COPD-Durchbrüche und neue Biologika, aber enttäuschende Ergebnisse bei Atemnot: Ein Rückblick auf den ERS Congress.

Interview mit Prof. Claus Franz Vogelmeier

esanum: Professor Vogelmeier, wenn Sie auf den diesjährigen ERS Congress zurückblicken, welche drei Sitzungen oder Präsentationen haben Sie am meisten beeindruckt und warum? Gab es neue Forschungsergebnisse oder Ansätze, die Ihrer Meinung nach einen signifikanten Einfluss auf die klinische Praxis haben könnten?
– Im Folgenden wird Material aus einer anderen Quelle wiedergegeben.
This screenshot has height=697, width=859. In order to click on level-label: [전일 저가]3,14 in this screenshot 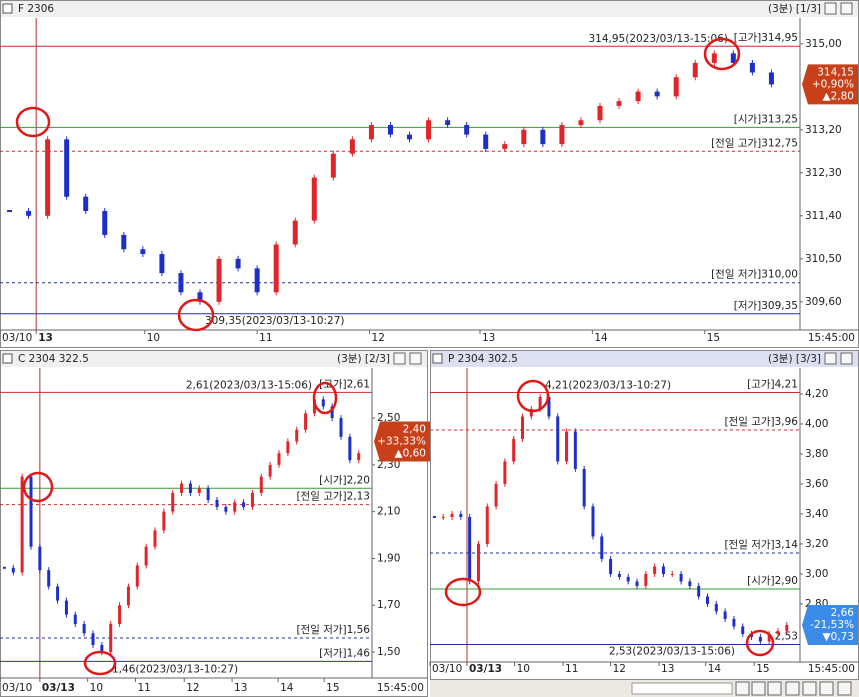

Prof. Claus Vogelmeier: Das erste große Thema, das beim Kongress einen beachtlichen Raum eingenommen hat, ist das Thema kardiovaskuläre Komplikationen bei COPD. Damit sind ganze Sitzungen gefüllt gewesen. Das Problem, um das kurz zu umreißen, ist, dass Patienten nach einer COPD-Exazerbation im weiteren Verlauf schwere kardiovaskuläre Komplikationen entwickeln können. Das Risiko ist massiv erhöht im Zusammenhang mit der Exazerbation. Und die Frage ist, kann man die Patienten in irgendeiner Form davor schützen? Zu dieser Frage hat eine holländische Gruppe sehr interessante Daten von 100 Allgemeinarztpraxen in den Niederlanden präsentiert. Diese haben untersucht, welchen Nutzen es hat, wenn man Patienten mit COPD bezüglich ihres kardiovaskulären Risikoprofils evaluiert und daraufhin eventuell eine Behandlung beginnt, z.B. mit einem Lipidsenker und/oder einem Antihypertonikum. Dabei stellte sich heraus, dass das eine Menge bringt, Patienten nach einer Exazerbation davon sehr profitieren können und deutlich seltener kardiovaskuläre Ereignisse nach dieser Akutproblematik entwickelt haben, wenn sie eben vorher bezüglich kardiovaskulärer Risikofaktoren evaluiert und behandelt worden sind.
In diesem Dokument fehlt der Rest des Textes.